Content Marketing Personas

Writing for personas doesn’t work very well.And that’s not because it’s a bad idea, it’s simply because it’s rarely executed in a way that generates a useful outcome. Most personas follow a similar pattern:

  • Companies tend to give personas silly names. This makes them feel fictitious.
  • Personas tend to reflect the average, not the median. This means you end up writing for a person well outside the stated demographics.
  • No one really knows what it means to write for “SaaS Sally” vs. “Techie Tom” anyway, so the exercise doesn’t actually affect how the content is produced or distributed. It’s too aspirational.

Worst of all, personas are littered with buzz words that lack a real meaning to the writers and editors charged with doing the work. It’s largely a waste of time. We’d like to propose an alternative to the traditional marketing persona that helps inform the style of writing and the quality of the ideas. Instead of asking, “Who is our target reader?” ask, “At what level is our target reader thinking?” Let’s unpack that a bit.

Write for Pay Scale, Not Demographics

The hierarchy of a company represents more than pay scale, but it’s a pretty good place to start building personas. The people at the top think differently than the people near the bottom. They don’t need information—that’s been commoditized. In general, the higher in the food chain a person is, the more strategic their thinking is.

The spectrum from tactical to strategic isn’t perfect. There are plenty of grey areas along the way. The point is that strategic thinkers need frameworks, not information. And tactical thinkers need information, not strategies. And sometimes there’s crossover. “SaaS Sally” may need information (tactical content) about which email provider to use and frameworks (strategic content) to allocate her 2018 marketing budget. Before you decide that you want to change your content strategy to reach strategic thinkers, consider that software is often adopted by an entire group and each person plays a different role. (This is where content marketing pays the bills when done well.)

The leader, based on a strategic vision, directs the researcher to find a behavioral email tool that integrates with the customer database. The researcher hunts around in search of options and presents them to the leader and the implementer. The researcher shares information, the leader determines how it helps them execute the strategy.
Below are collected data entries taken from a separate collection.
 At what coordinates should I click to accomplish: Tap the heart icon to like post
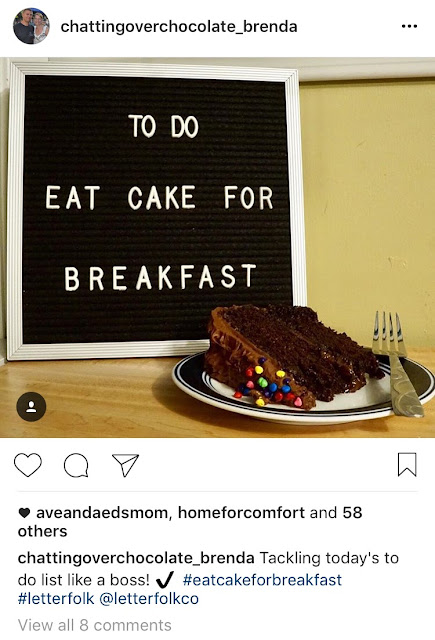point(28,464)
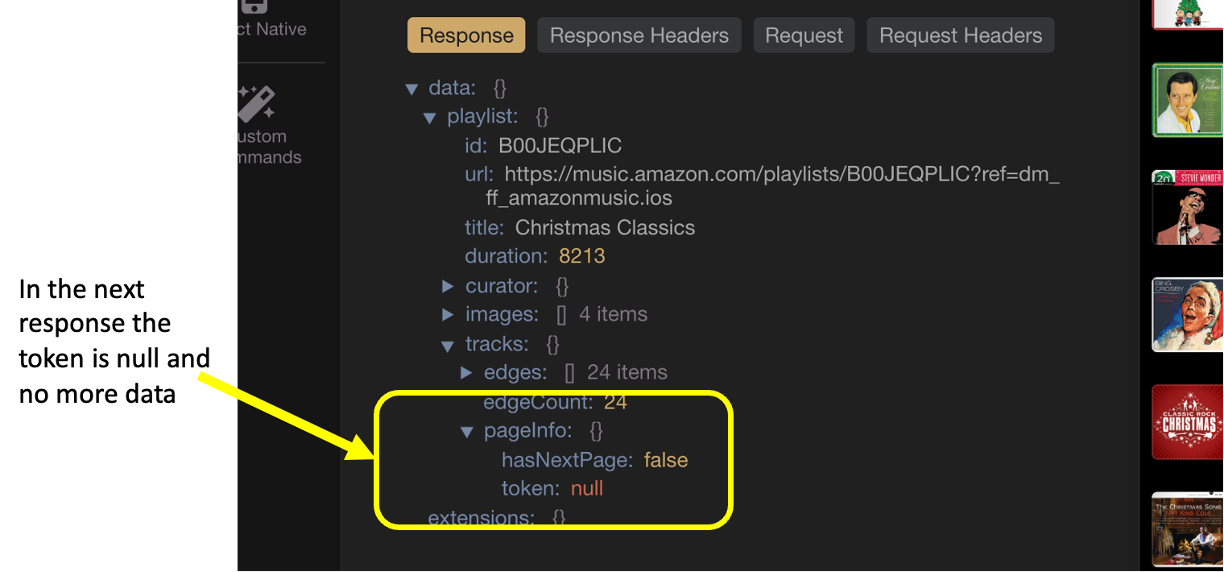Switch to the Response tab

tap(466, 35)
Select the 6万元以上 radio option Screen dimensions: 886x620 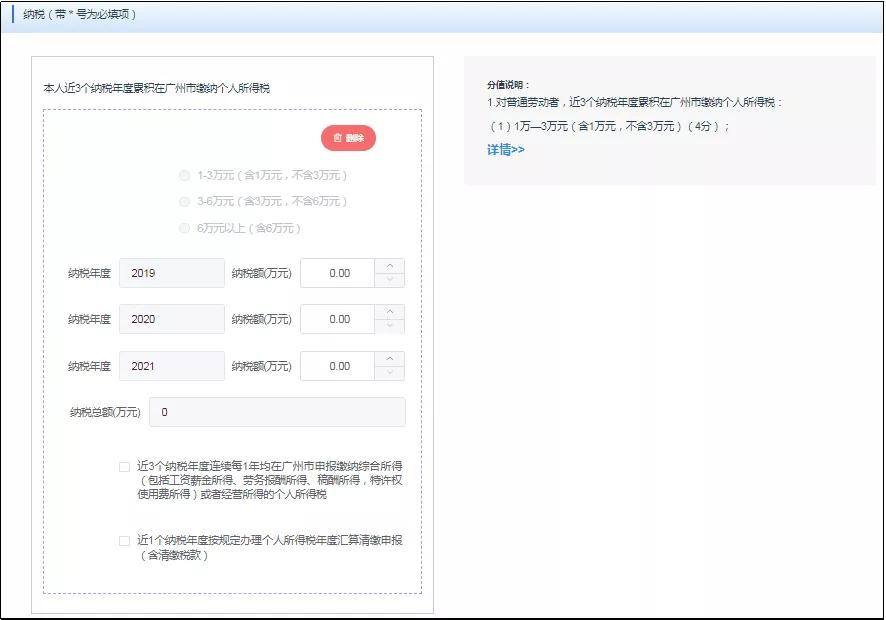(184, 227)
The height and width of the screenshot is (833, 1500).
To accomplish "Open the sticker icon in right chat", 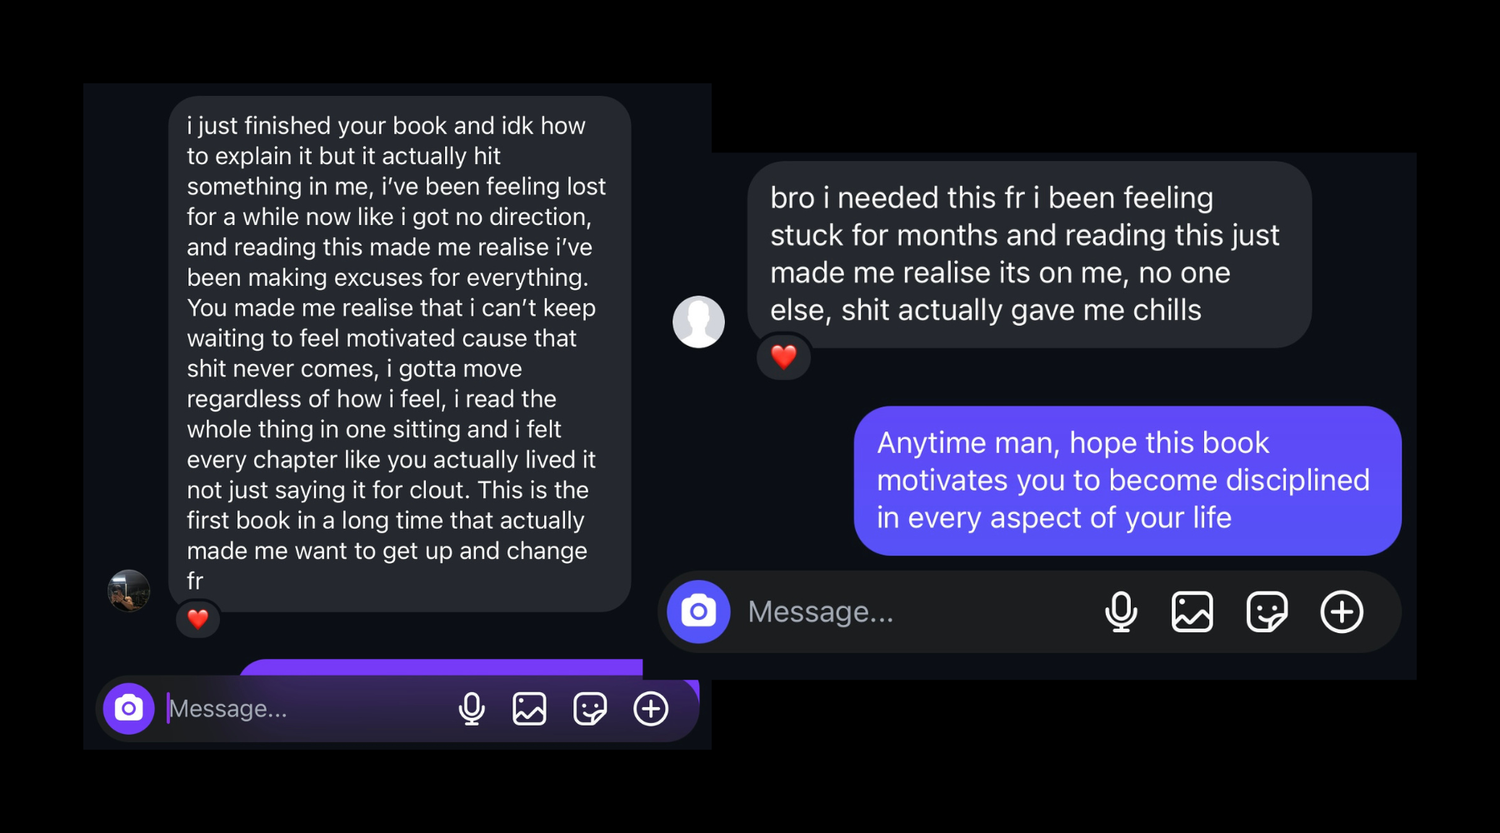I will (x=1267, y=612).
The implementer sits somewhere in between. They must understand the mechanics of each option as well as how those moving pieces fit the vision of the leader. Content marketers love to talk about “decision-makers” and “reaching the C-suite.” The best way to do that is often by appealing to the researcher and the implementer. A variety of tactical and strategic content can help you reach just about anyone in a company.

How to Write Strategic Content

Strategic writing reaches strategic thinkers. That sounds obvious, but it’s the rule that makes this work. Strategic thinkers have more stress and more hard decisions to make. Leaders tend to have more ownership and therefore more risk. Information isn’t helpful to them. They need to be able to run large problem sets through simple frameworks to help them make decisions. When presented with a principle or mental model, they can apply it on their own ideas and easily explain complex problems to their strategic peers. In this way, strategic thinking is far more broad and flexible.

Leaders love to find frameworks from other industries that they can apply to their own. Take, for example, Scott Adams’ Goals vs Systems idea, which is very powerful in the self-improvement world. It posits that goals can be dead ends since once they are achieved, momentum is easy to lose. Goals rely on willpower, which is limited. Systems on the other hand, are the mechanics required to reach the goal. If the goal is to complete a triathlon, the system is the training plan. A strategic thinker can take this framework and apply it to their own world. Imagine a company that is spending money on social media ads to drive traffic. It worked well at first, but now they seem to be spending a lot of money with very little return.

The leader recognizes that it was a goal, not a system. So they set to work on a system for growth that involves experiments, many of which will fail. The system makes it okay to try and to fail because they find new things that work. The social media spending was a dead end, but the growth system means it was okay to try and fail since there are so many other tests to run.